-- begin Listing --
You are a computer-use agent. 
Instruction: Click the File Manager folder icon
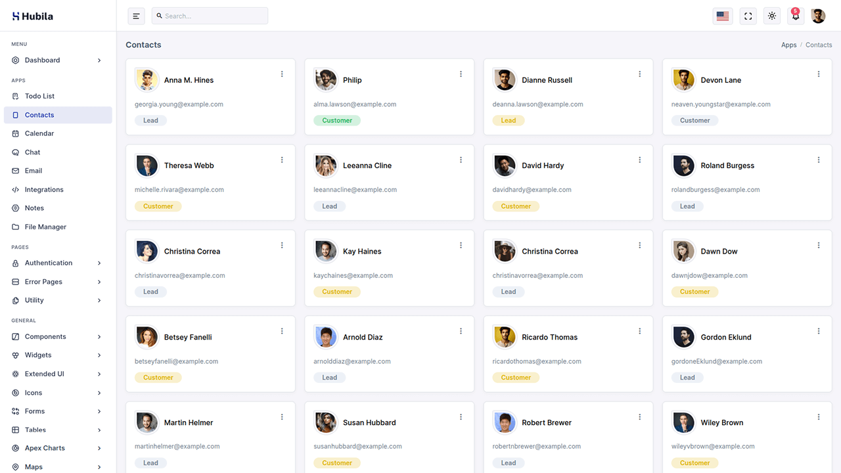point(16,227)
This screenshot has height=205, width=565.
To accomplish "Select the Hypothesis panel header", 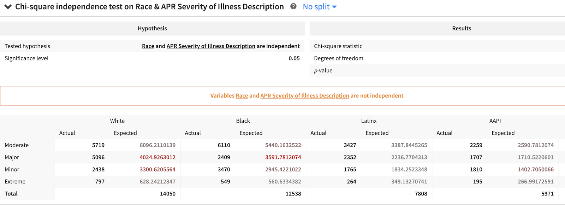I will coord(152,29).
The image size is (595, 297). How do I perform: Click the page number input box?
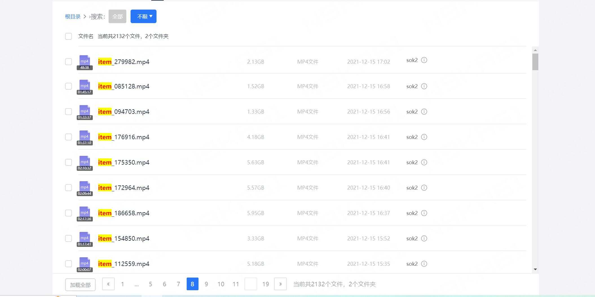click(x=251, y=284)
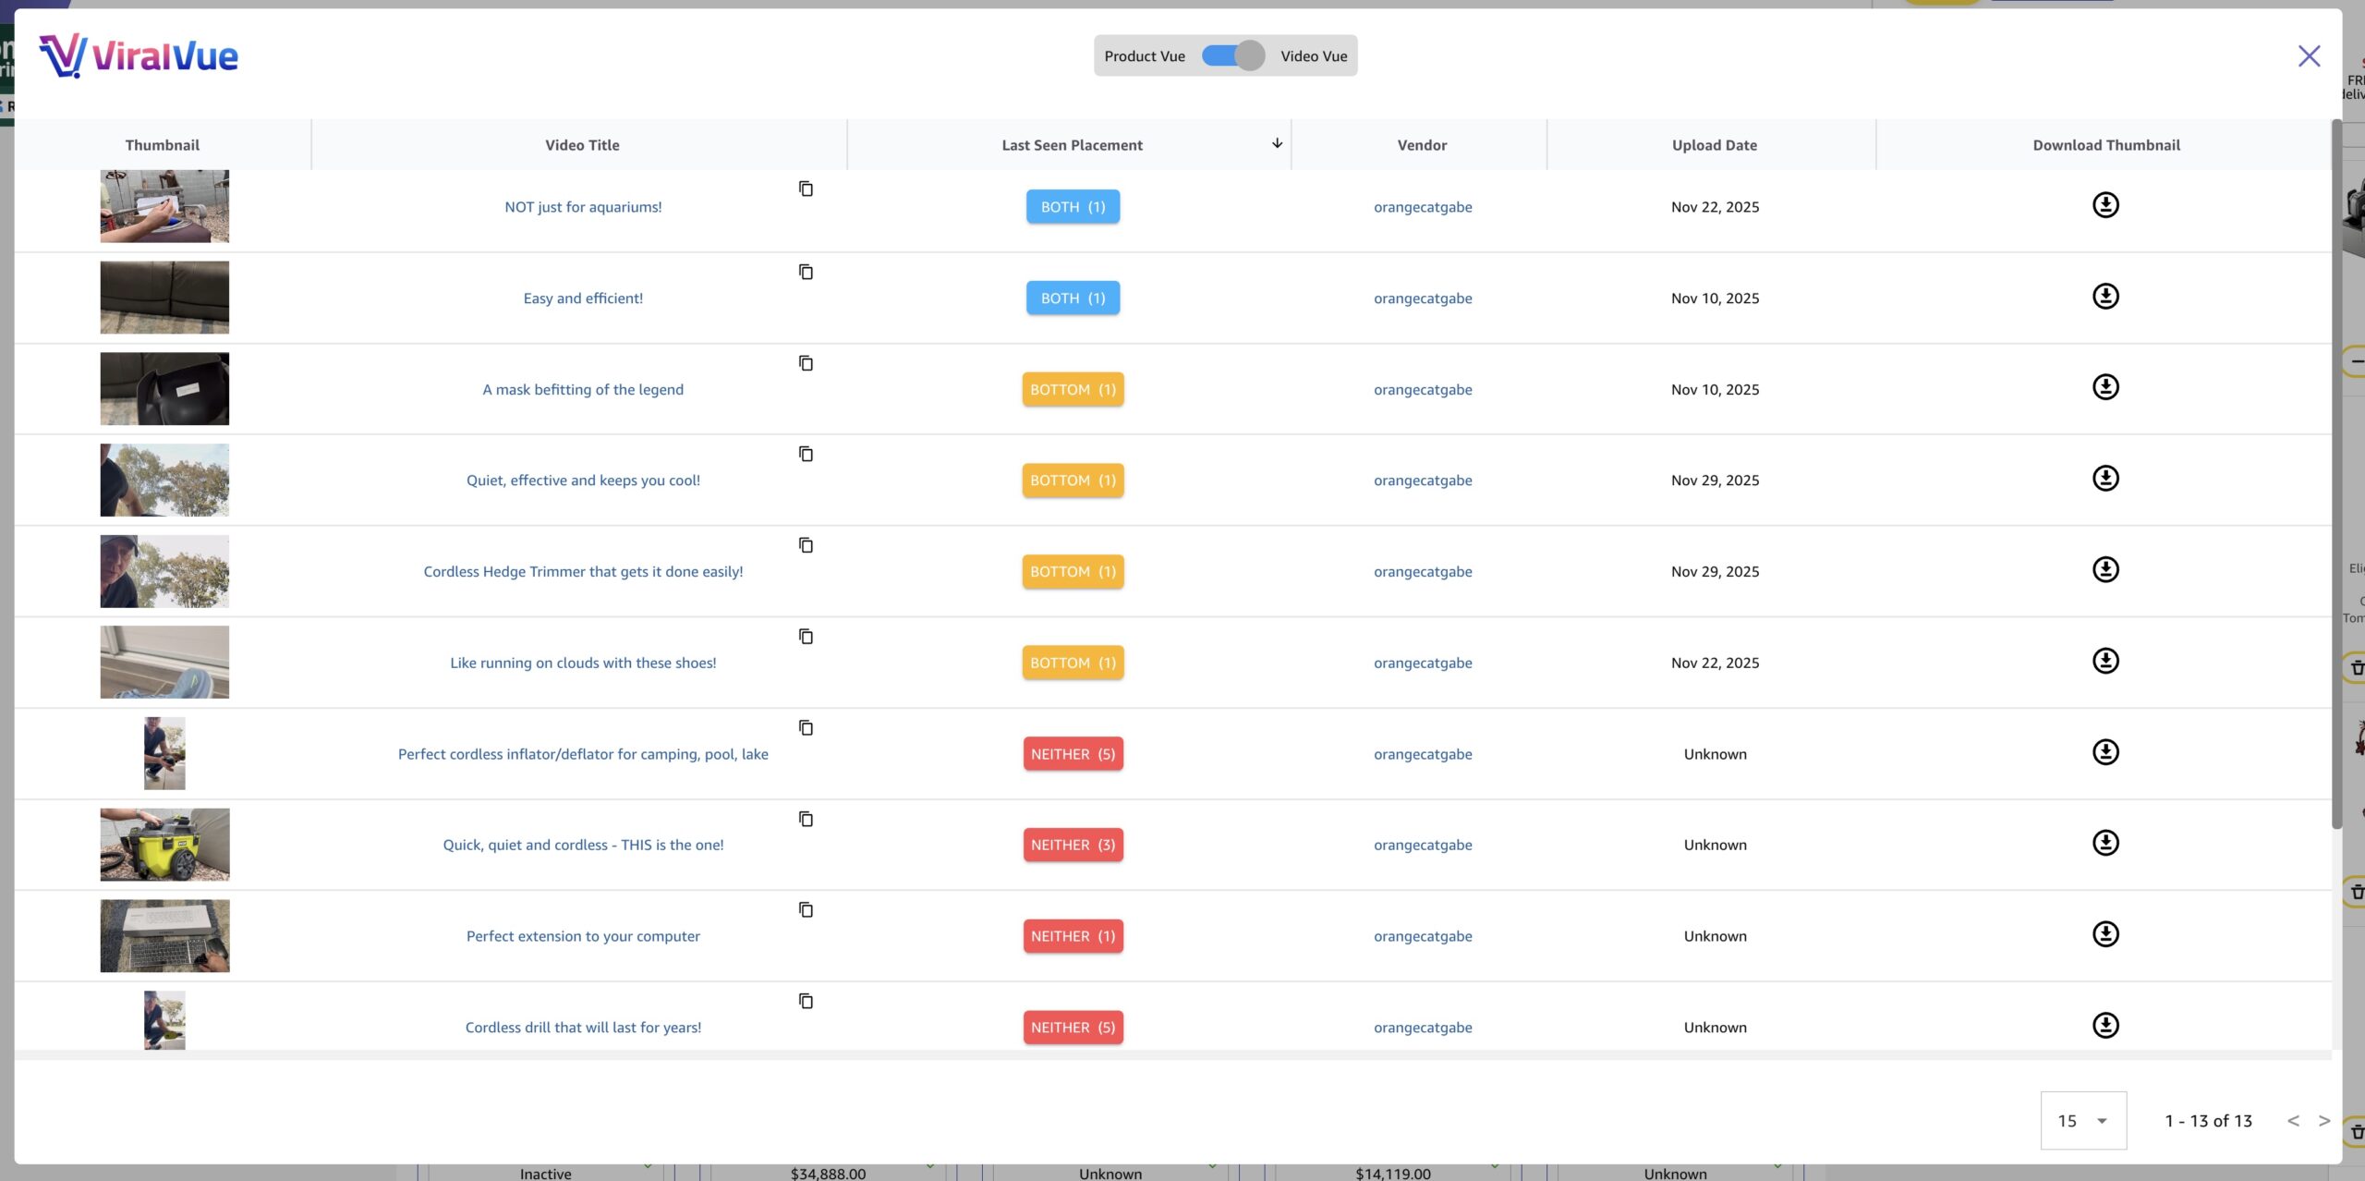
Task: Download thumbnail for Cordless Hedge Trimmer video
Action: [2104, 569]
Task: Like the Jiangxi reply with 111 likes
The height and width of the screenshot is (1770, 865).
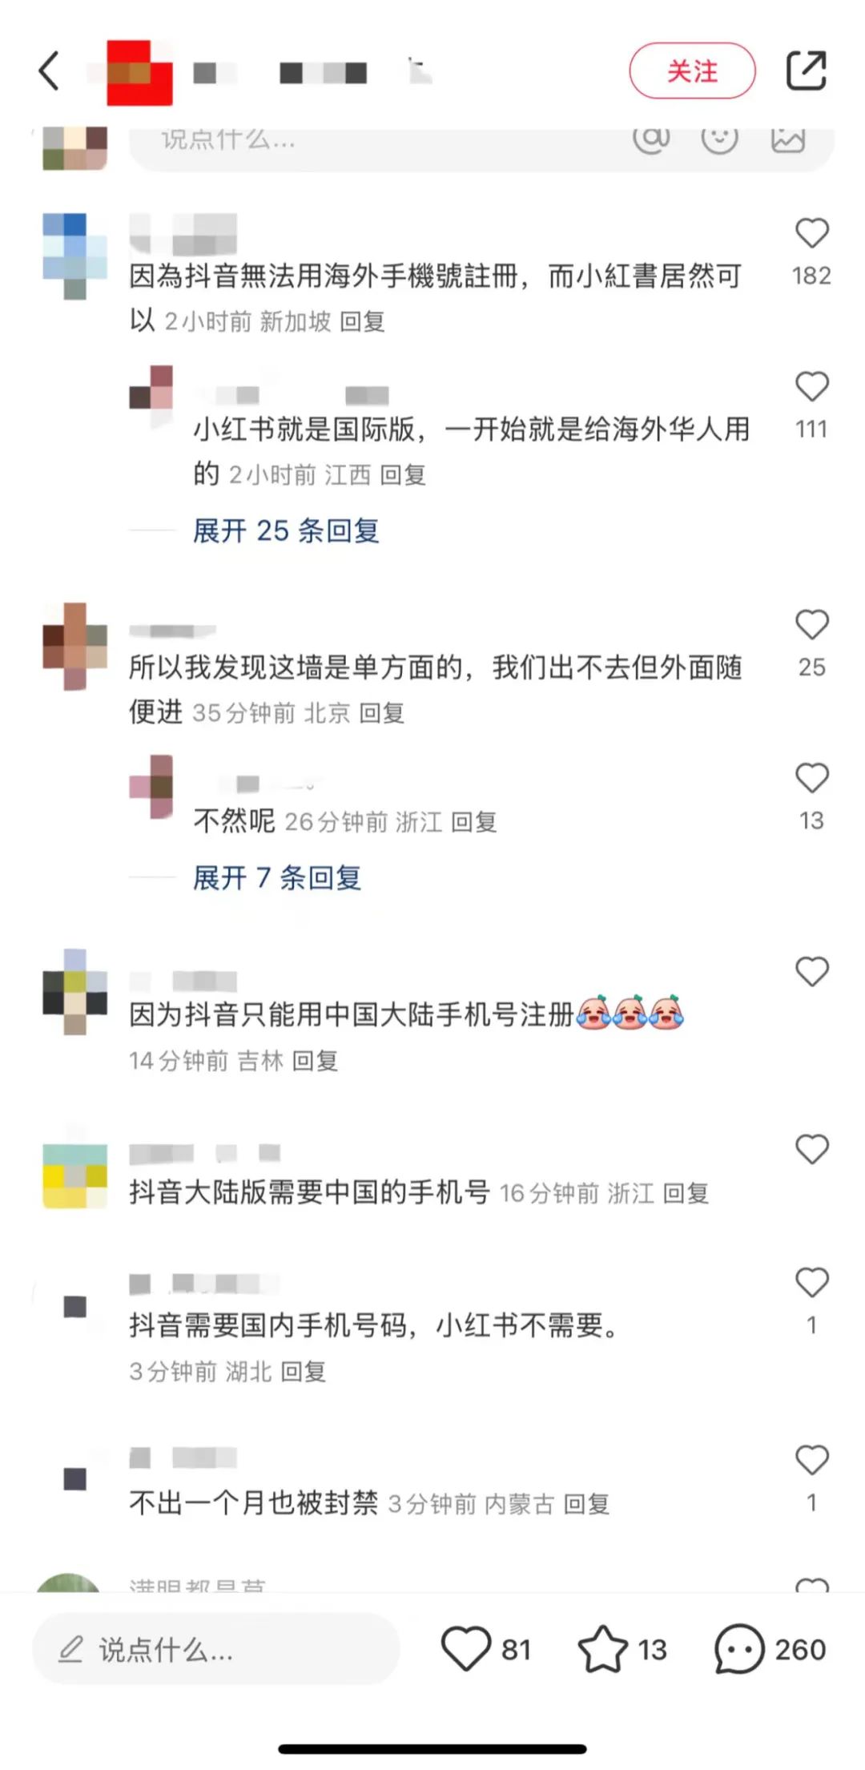Action: 811,387
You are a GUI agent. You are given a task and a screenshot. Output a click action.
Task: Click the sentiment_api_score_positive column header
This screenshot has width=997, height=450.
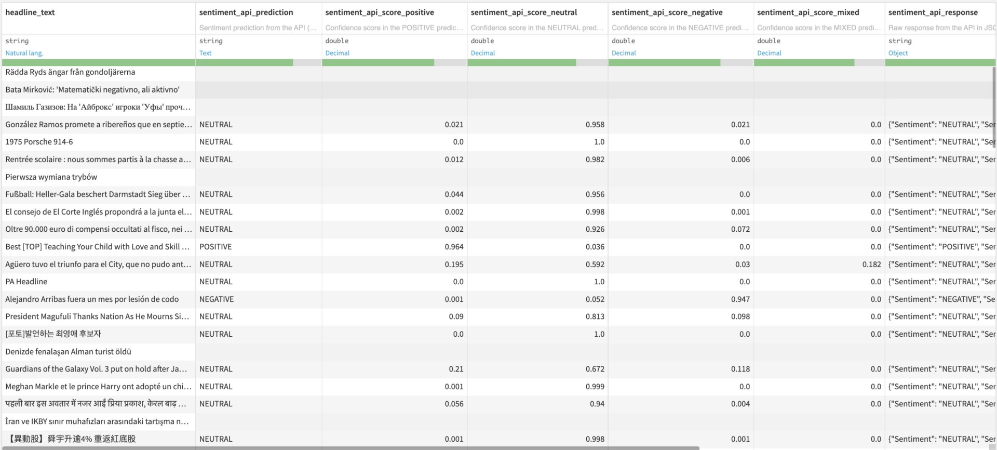click(x=379, y=12)
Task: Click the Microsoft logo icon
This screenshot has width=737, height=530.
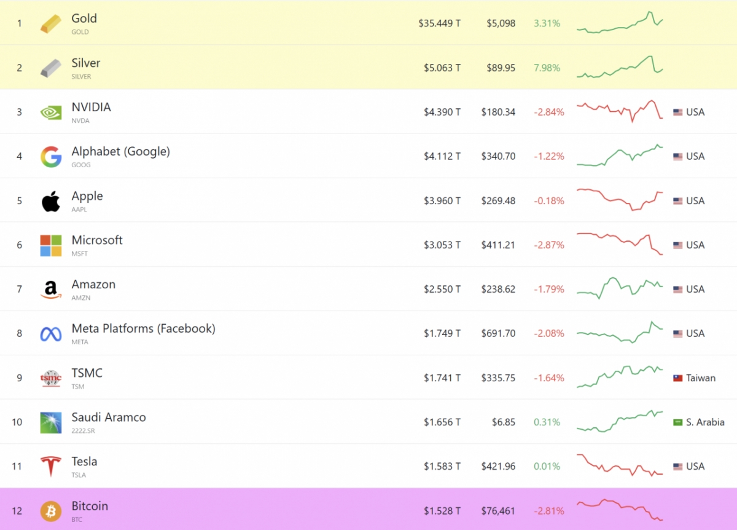Action: click(51, 245)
-- end Listing --
What the exercise asks: Rewrite the records as a Markdown table with the columns "Row" and "Entry", one row per line and blank lines dropped. Start at the line containing "Task: Like the Jiangxi reply with 111 likes", run through the end of the records, and leave the pictures out.

Correct answer:
| Row | Entry |
|---|---|
| 1 | Task: Like the Jiangxi reply with 111 likes |
| 2 | The height and width of the screenshot is (1770, 865). |
| 3 | Action: 811,387 |
| 4 | You are a GUI agent. You are given a task and a screenshot. Output a click action. |
| 5 | Task: Click the sentiment_api_score_positive column header |
| 6 | This screenshot has width=997, height=450. |
| 7 | click(x=379, y=12) |
| 8 | Task: Click the Microsoft logo icon |
| 9 | This screenshot has width=737, height=530. |
| 10 | Action: click(51, 245) |